=== Work item ===
Below is some data; print it all back exactly.

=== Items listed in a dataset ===
####################

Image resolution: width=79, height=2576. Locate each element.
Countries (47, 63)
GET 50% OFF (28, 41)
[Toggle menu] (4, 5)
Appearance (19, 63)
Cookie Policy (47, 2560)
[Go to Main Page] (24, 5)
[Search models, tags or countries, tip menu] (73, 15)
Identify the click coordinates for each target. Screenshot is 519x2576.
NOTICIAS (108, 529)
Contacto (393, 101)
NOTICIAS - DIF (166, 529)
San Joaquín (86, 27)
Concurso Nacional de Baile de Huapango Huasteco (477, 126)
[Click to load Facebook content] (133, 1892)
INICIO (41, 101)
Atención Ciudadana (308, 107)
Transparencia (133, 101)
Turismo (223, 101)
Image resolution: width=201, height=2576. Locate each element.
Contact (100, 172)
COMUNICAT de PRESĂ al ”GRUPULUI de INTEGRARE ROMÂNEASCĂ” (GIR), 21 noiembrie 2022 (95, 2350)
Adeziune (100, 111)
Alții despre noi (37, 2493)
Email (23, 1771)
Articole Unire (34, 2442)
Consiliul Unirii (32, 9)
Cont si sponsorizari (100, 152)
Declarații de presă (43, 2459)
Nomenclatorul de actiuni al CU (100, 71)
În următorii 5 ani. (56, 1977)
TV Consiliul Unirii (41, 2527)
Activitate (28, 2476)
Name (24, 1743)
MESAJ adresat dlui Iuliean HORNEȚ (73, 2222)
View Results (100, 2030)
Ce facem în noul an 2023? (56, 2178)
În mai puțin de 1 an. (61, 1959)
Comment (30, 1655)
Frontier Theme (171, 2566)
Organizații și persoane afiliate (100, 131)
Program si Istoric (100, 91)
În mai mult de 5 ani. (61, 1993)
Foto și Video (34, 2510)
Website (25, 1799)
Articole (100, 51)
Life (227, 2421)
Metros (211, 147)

####################

=== Solved exercise ===
Image resolution: width=79, height=2576. Locate each element.
Countries (47, 63)
GET 50% OFF (28, 41)
[Toggle menu] (4, 5)
Appearance (19, 63)
Cookie Policy (47, 2560)
[Go to Main Page] (24, 5)
[Search models, tags or countries, tip menu] (73, 15)
Identify the click coordinates for each target. Screenshot is 519x2576.
NOTICIAS (108, 529)
Contacto (393, 101)
NOTICIAS - DIF (166, 529)
San Joaquín (86, 27)
Concurso Nacional de Baile de Huapango Huasteco (477, 126)
[Click to load Facebook content] (133, 1892)
INICIO (41, 101)
Atención Ciudadana (308, 107)
Transparencia (133, 101)
Turismo (223, 101)
Image resolution: width=201, height=2576. Locate each element.
Contact (100, 172)
COMUNICAT de PRESĂ al ”GRUPULUI de INTEGRARE ROMÂNEASCĂ” (GIR), 21 noiembrie 2022 (95, 2350)
Adeziune (100, 111)
Alții despre noi (37, 2493)
Email (23, 1771)
Articole Unire (34, 2442)
Consiliul Unirii (32, 9)
Cont si sponsorizari (100, 152)
Declarații de presă (43, 2459)
Nomenclatorul de actiuni al CU (100, 71)
În următorii 5 ani. (56, 1977)
TV Consiliul Unirii (41, 2527)
Activitate (28, 2476)
Name (24, 1743)
MESAJ adresat dlui Iuliean HORNEȚ (73, 2222)
View Results (100, 2030)
Ce facem în noul an 2023? (56, 2178)
În mai puțin de 1 an. (61, 1959)
Comment (30, 1655)
Frontier Theme (171, 2566)
Organizații și persoane afiliate (100, 131)
Program si Istoric (100, 91)
În mai mult de 5 ani. (61, 1993)
Foto și Video (34, 2510)
Website (25, 1799)
Articole (100, 51)
Life (227, 2421)
Metros (211, 147)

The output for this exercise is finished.